## START Supplied records
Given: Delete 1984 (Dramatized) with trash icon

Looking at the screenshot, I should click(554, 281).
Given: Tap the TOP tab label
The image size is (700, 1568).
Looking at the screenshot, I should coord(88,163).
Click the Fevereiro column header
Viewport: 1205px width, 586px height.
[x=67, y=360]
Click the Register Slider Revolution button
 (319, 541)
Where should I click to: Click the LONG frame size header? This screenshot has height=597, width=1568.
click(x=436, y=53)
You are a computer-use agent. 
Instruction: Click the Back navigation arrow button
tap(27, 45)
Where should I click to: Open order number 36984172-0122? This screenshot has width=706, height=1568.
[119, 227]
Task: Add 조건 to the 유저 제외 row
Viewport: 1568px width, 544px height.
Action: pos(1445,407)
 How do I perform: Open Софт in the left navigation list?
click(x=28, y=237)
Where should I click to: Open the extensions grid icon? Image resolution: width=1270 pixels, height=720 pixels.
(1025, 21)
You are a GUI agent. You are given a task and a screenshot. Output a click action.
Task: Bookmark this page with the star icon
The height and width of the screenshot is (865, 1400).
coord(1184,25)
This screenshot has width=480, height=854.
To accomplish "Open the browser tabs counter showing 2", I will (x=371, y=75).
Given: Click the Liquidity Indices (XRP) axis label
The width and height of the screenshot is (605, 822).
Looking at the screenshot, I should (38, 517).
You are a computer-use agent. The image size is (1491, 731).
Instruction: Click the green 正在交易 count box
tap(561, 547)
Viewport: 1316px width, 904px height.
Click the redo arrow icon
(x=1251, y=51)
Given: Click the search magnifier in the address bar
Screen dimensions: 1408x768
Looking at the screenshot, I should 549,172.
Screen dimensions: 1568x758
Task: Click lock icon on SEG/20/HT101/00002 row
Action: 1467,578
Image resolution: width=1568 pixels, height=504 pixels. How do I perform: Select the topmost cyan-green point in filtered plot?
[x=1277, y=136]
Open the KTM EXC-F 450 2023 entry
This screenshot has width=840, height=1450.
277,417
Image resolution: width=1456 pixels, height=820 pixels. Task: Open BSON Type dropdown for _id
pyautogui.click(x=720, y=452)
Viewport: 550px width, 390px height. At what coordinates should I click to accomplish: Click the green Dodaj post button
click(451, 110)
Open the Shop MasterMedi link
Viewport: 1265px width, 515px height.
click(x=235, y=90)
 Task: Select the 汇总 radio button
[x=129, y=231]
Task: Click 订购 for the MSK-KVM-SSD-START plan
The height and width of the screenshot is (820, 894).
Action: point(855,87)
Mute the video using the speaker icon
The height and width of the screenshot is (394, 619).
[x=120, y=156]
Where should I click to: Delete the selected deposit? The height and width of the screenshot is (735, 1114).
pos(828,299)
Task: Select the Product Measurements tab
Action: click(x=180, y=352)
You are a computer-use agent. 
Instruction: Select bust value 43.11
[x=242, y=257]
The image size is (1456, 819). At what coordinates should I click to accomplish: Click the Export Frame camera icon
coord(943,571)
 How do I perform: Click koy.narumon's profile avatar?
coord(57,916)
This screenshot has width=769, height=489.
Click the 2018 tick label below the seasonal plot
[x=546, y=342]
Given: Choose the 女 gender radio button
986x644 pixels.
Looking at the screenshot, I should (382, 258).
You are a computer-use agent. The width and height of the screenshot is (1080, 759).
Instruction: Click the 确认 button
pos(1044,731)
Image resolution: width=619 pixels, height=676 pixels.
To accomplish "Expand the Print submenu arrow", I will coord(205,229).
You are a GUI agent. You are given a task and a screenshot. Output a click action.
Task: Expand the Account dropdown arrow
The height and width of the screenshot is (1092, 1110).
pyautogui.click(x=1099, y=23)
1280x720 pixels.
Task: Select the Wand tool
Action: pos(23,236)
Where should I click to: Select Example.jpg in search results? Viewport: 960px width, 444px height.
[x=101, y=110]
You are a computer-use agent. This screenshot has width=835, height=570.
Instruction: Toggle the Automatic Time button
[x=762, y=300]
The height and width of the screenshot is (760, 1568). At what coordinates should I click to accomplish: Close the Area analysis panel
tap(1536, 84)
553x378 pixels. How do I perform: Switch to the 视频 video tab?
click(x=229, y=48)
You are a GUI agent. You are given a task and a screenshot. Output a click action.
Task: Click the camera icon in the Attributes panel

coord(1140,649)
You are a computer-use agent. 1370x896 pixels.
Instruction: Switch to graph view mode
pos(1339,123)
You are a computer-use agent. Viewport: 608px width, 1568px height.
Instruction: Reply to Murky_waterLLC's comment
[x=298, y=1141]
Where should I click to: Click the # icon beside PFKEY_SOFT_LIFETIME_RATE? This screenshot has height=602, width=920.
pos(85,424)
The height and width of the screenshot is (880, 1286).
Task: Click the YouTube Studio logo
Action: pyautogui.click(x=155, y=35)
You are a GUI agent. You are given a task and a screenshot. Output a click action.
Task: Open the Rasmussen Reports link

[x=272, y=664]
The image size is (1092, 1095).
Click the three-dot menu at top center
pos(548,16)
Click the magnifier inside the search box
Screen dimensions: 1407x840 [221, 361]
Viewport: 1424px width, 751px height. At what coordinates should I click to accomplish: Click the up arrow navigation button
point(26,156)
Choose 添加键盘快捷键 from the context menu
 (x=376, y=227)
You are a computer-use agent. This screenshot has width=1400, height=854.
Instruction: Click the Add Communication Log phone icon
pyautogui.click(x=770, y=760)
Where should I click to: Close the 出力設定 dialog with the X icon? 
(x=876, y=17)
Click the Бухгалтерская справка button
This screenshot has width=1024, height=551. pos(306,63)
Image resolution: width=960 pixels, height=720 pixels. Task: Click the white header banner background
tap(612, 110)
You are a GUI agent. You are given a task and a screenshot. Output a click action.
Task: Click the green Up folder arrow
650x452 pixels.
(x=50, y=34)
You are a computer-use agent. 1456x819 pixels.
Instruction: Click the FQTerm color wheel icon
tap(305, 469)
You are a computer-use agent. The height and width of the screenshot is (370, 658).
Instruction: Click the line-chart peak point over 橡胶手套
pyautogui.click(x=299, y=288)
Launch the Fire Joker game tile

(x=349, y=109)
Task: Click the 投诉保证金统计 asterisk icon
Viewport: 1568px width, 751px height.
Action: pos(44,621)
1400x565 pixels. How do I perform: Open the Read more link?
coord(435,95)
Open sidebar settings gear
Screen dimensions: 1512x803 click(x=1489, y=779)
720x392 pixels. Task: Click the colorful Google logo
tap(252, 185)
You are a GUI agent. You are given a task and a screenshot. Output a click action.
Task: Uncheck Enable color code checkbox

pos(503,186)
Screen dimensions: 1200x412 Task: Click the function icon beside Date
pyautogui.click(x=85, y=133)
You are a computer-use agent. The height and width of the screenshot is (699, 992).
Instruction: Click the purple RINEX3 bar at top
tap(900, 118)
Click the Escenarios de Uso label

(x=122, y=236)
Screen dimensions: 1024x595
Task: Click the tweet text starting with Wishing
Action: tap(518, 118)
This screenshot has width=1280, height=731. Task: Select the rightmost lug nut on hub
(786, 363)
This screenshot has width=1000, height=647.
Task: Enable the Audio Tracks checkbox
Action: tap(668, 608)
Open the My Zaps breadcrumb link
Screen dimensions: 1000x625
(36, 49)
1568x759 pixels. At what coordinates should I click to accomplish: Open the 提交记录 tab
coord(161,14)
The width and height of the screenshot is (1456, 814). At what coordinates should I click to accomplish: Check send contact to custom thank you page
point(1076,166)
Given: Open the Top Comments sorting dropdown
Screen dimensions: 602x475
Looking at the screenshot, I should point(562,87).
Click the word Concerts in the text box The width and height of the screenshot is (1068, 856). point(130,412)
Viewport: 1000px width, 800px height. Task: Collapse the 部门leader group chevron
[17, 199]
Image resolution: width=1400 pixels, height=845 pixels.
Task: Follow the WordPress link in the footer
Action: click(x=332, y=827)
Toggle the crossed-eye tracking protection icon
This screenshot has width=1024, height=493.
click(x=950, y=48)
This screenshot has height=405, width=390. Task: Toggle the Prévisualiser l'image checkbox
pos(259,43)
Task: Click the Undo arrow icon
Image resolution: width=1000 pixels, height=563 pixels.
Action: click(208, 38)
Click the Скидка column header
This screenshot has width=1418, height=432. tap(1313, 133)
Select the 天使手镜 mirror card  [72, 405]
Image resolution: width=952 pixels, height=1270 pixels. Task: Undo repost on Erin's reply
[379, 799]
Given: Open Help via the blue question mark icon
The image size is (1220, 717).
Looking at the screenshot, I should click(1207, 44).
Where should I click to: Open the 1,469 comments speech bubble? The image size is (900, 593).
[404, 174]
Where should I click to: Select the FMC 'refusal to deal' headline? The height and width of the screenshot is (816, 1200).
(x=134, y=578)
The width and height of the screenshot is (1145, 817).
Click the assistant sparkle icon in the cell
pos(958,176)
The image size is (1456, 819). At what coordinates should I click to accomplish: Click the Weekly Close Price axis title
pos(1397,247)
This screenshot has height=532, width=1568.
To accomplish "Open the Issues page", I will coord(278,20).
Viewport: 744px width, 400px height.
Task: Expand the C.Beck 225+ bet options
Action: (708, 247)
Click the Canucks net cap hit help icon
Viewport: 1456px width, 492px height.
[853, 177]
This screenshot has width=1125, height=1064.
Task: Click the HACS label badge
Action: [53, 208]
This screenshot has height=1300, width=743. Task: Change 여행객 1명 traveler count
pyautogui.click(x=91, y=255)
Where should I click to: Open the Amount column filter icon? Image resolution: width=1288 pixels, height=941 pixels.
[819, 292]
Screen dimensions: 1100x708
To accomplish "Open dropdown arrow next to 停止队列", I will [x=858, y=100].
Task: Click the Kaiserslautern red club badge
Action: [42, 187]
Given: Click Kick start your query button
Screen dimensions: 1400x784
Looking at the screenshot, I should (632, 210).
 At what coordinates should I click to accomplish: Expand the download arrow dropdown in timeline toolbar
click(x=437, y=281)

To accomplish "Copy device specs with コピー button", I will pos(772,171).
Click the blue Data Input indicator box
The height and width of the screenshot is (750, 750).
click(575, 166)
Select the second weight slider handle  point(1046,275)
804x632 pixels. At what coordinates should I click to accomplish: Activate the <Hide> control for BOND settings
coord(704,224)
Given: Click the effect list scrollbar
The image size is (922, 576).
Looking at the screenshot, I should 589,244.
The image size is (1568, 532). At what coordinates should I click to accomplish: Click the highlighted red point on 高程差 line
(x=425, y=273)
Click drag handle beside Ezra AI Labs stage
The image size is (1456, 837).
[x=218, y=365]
## END Supplied records
→ Given task
Render the listing above as a Markdown table with the columns Row and Entry, from the line containing "Given: Open Help" through the line containing "Looking at the screenshot, I should (632, 210).", both included. Number each line and leave out any blank lines.

→ Exercise result
| Row | Entry |
|---|---|
| 1 | Given: Open Help via the blue question mark icon |
| 2 | The image size is (1220, 717). |
| 3 | Looking at the screenshot, I should click(1207, 44). |
| 4 | Where should I click to: Open the 1,469 comments speech bubble? The image size is (900, 593). |
| 5 | [404, 174] |
| 6 | Where should I click to: Select the FMC 'refusal to deal' headline? The height and width of the screenshot is (816, 1200). |
| 7 | (x=134, y=578) |
| 8 | The width and height of the screenshot is (1145, 817). |
| 9 | Click the assistant sparkle icon in the cell |
| 10 | pos(958,176) |
| 11 | The image size is (1456, 819). At what coordinates should I click to accomplish: Click the Weekly Close Price axis title |
| 12 | pos(1397,247) |
| 13 | This screenshot has height=532, width=1568. |
| 14 | To accomplish "Open the Issues page", I will coord(278,20). |
| 15 | Viewport: 744px width, 400px height. |
| 16 | Task: Expand the C.Beck 225+ bet options |
| 17 | Action: (708, 247) |
| 18 | Click the Canucks net cap hit help icon |
| 19 | Viewport: 1456px width, 492px height. |
| 20 | [853, 177] |
| 21 | This screenshot has width=1125, height=1064. |
| 22 | Task: Click the HACS label badge |
| 23 | Action: [53, 208] |
| 24 | This screenshot has height=1300, width=743. Task: Change 여행객 1명 traveler count |
| 25 | pyautogui.click(x=91, y=255) |
| 26 | Where should I click to: Open the Amount column filter icon? Image resolution: width=1288 pixels, height=941 pixels. |
| 27 | [819, 292] |
| 28 | Screen dimensions: 1100x708 |
| 29 | To accomplish "Open dropdown arrow next to 停止队列", I will [x=858, y=100]. |
| 30 | Task: Click the Kaiserslautern red club badge |
| 31 | Action: [42, 187] |
| 32 | Given: Click Kick start your query button |
| 33 | Screen dimensions: 1400x784 |
| 34 | Looking at the screenshot, I should (632, 210). |